> [WHAT THE EXERCISE ASKS]: Below is a block of records; return all of them exactly, but without the images.

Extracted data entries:
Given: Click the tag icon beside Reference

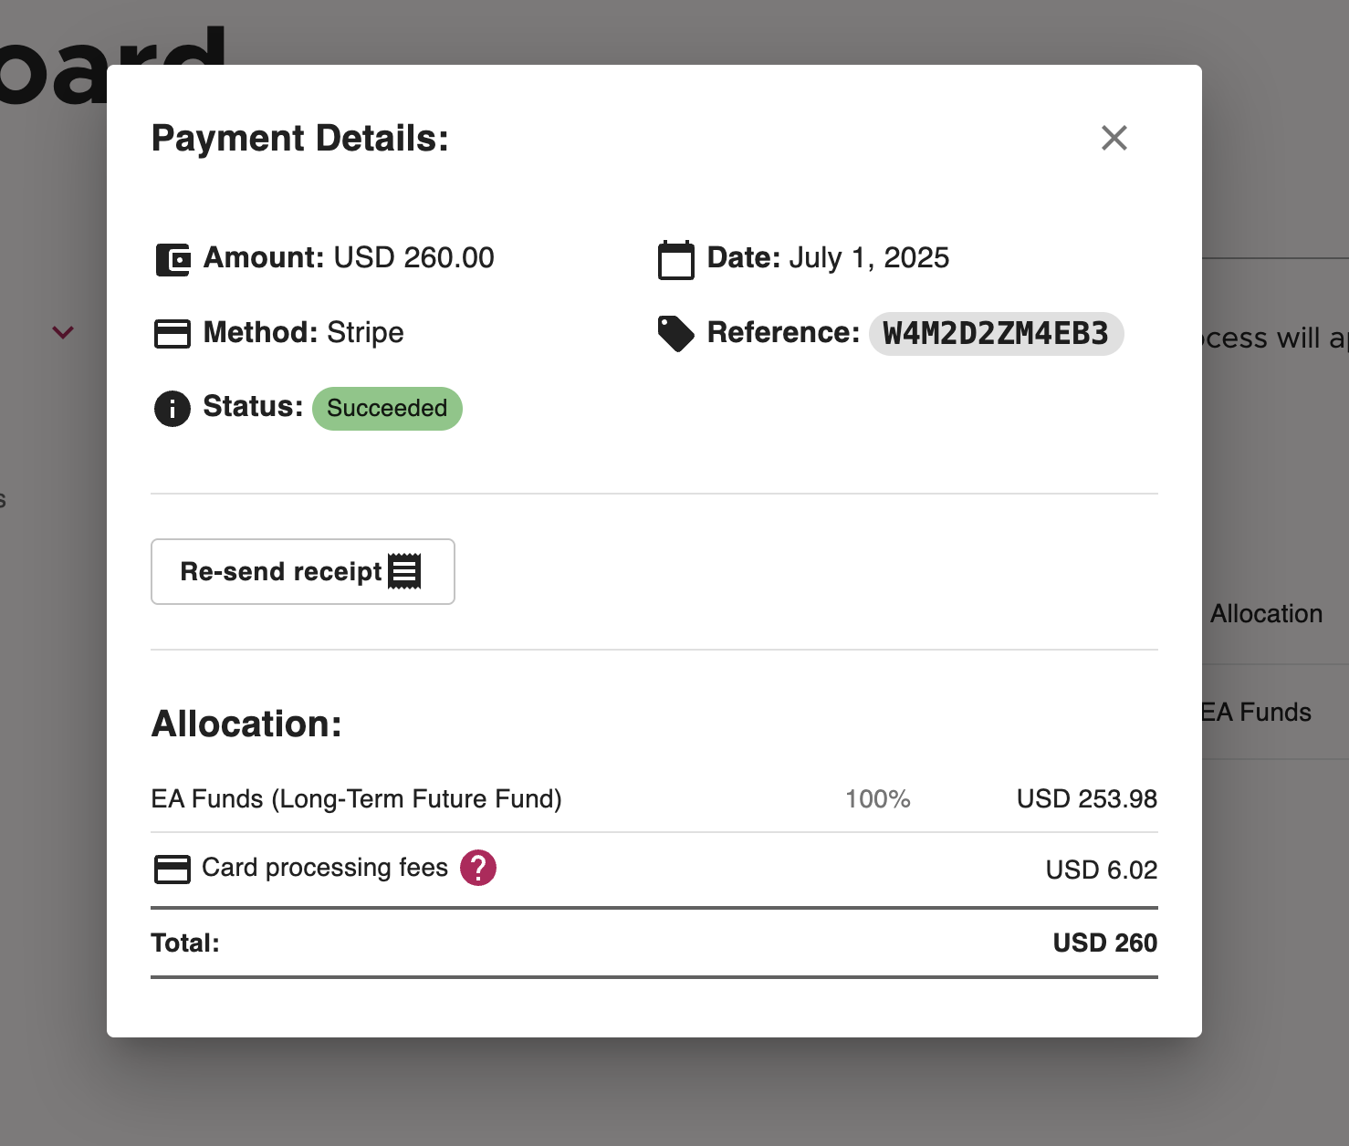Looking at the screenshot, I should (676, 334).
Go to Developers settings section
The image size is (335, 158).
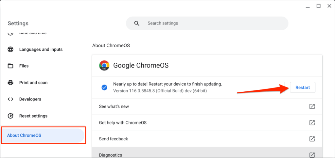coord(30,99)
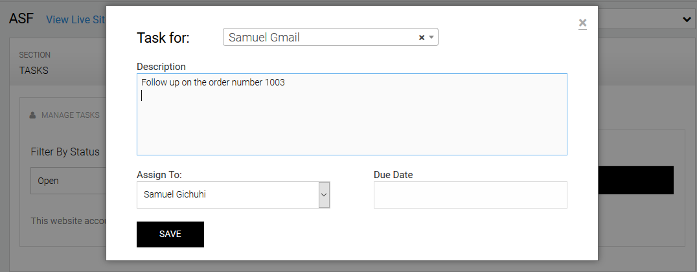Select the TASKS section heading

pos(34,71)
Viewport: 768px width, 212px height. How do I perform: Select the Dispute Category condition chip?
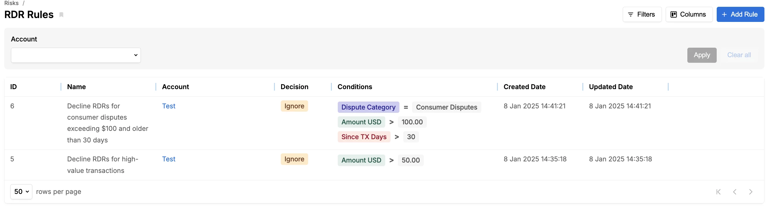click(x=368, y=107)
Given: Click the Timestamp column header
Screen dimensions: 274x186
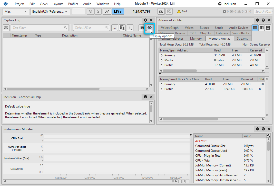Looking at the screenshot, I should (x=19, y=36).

> [ANSWER BELOW]:
Given: Click the tag icon beside Reference

Looking at the screenshot, I should (676, 334).
Go to Developers settings section
The image size is (335, 158).
coord(30,99)
Select the TASKS section heading

pos(34,71)
Viewport: 768px width, 212px height. How do I perform: Select the Dispute Category condition chip?
click(x=368, y=107)
Given: Click the Timestamp column header
Screen dimensions: 274x186
Looking at the screenshot, I should (x=19, y=36).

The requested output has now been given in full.